The smell was so strong that FBI agents copied their notes from the building onto clean paper. They also replaced cameras used to photograph the space. Insects, rats, mold and fungus feasted on the bodies, Neff said.
"This is not just wire fraud: It goes into a whole other realm of crime that needs to be addressed with the court's sentence," Neff said. "This crime was a violation of all societal norms of decency."
The Hallfords were first arrested in November 2023 on more than 100 state charges.
Among them: abuse of a corpse, theft, money laundering and forgery. The couple pleaded guilty to several last year. Federal prosecutors then filed additional charges in April 2024 over false statements made on an application for federal Covid-19 aid in 2020.
From September 2019 through October 2023, the couple defrauded hundreds of people who sought funeral services. Charging between $900 and $1,400 for cremations and even more for burials, investigators said the Hallfords collected $193,000 from the 191 named families over four years. But instead of burying or cremating the deceased as contracted, they left them to rot in the Penrose warehouse.
Federal prosecutors characterized Carie Hallford as running the front end of the business, interacting with customers and keeping the books. Jon was responsible for transporting and preparing bodies for cremation or cemetery burial.
"It wasn't just 191 bodies left in the building; it was a community that has been changed by the actions of Jon Hallford, and no sentence can change that," said Chrystina Page, who had trusted Return to Nature to cremate her son David.
To visualize all 1,178 bodies entrusted to the funeral home - not just the 191 found in the Penrose warehouse - Page stood in court, filling a fishbowl with thousands of colorful beads one by one.
"I stand before you not just as a grieving mother, but as one voice of thousands forever altered by the actions of Return to Nature Funeral Home," Page said.
Federal prosecutors' case against Jon Hallford centered around an application for Covid-19 relief funds. In that application, he falsely represented the business wasn't in violation of any law.
With $882,300 obtained from the Small Business Administration, Hallford and his wife then purchased "a vehicle, multiple vacations, entertainment, dining, tuition for a minor child, cryptocurrency, cosmetic medical procedures, jewelry, various goods and merchandise from Amazon, and payments to other vendors unrelated to their business," prosecutors said in a grand jury indictment.
In October 2024, both Hallfords pleaded guilty to a single charge of conspiracy to commit wire fraud, after which the federal government filed to dismiss a dozen other related charges, including outright wire fraud and aiding and abetting.
Carrie Hallford rescinded her guilty plea after Wang refused to limit herself to prosecutors' recommended sentence of seven to 15 years of incarceration.
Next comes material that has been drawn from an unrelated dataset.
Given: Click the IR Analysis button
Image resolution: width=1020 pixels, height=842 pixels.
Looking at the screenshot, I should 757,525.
The premade deal was not in the public's best interest, Wang concluded.
Jon Hallford agreed to proceed with his plea, knowing the judge could impose on him any sentence she saw fit under the law.
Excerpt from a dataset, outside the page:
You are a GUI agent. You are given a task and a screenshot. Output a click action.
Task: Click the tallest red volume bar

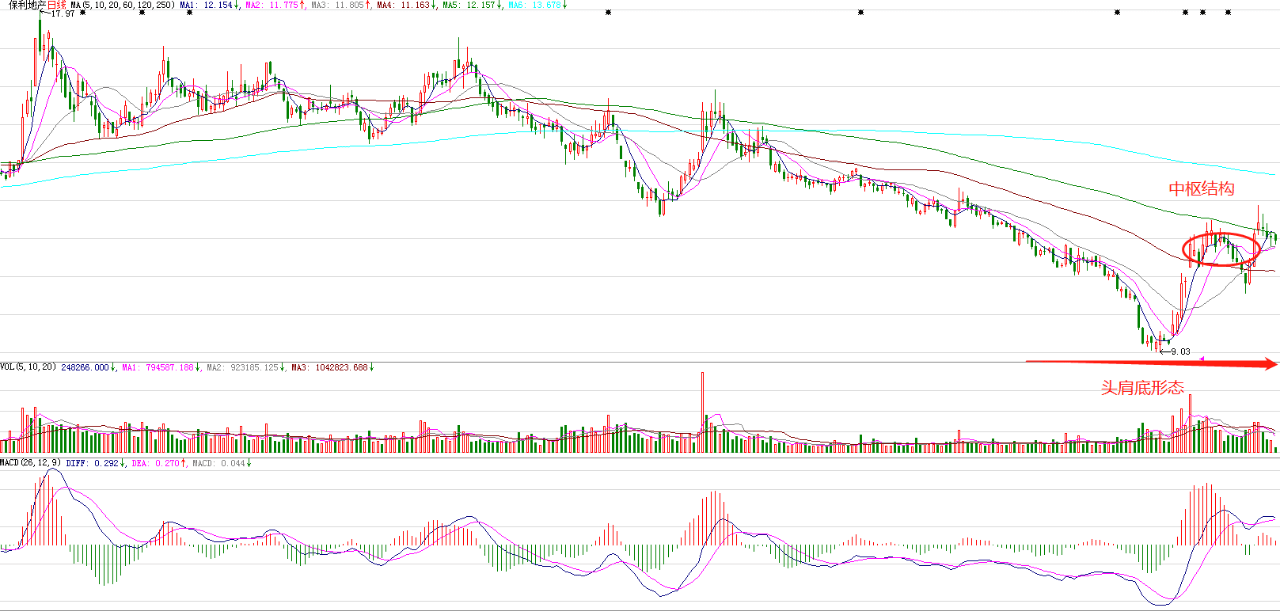coord(703,410)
"I am so deeply sorry for my actions. Please believe that Penrose is not who I am," Hallford told the court, wearing a khaki jumpsuit at the defense table.
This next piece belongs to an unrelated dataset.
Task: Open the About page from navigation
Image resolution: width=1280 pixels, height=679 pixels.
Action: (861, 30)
"Living with the guilt of my actions changed my soul. I still hate myself for what I have done," Hallford said. "I [would] disrespect or dishonor any victim [by] blaming my actions on someone else. I am responsible for my actions."
Federal public defender Laura Hayes Suelau had urged the court to stick to sentencing guidelines. She argued her client took responsibility for his actions and had suffered an immense amount of public shame, including having life-sized voodoo dolls made in his likeness.
After Wang read her sentence aloud, Suelau stood to express an objection.
"I object to your honor's sentence as substantively unreasonable," Suelau said.
Restitution will be determined in a separate hearing.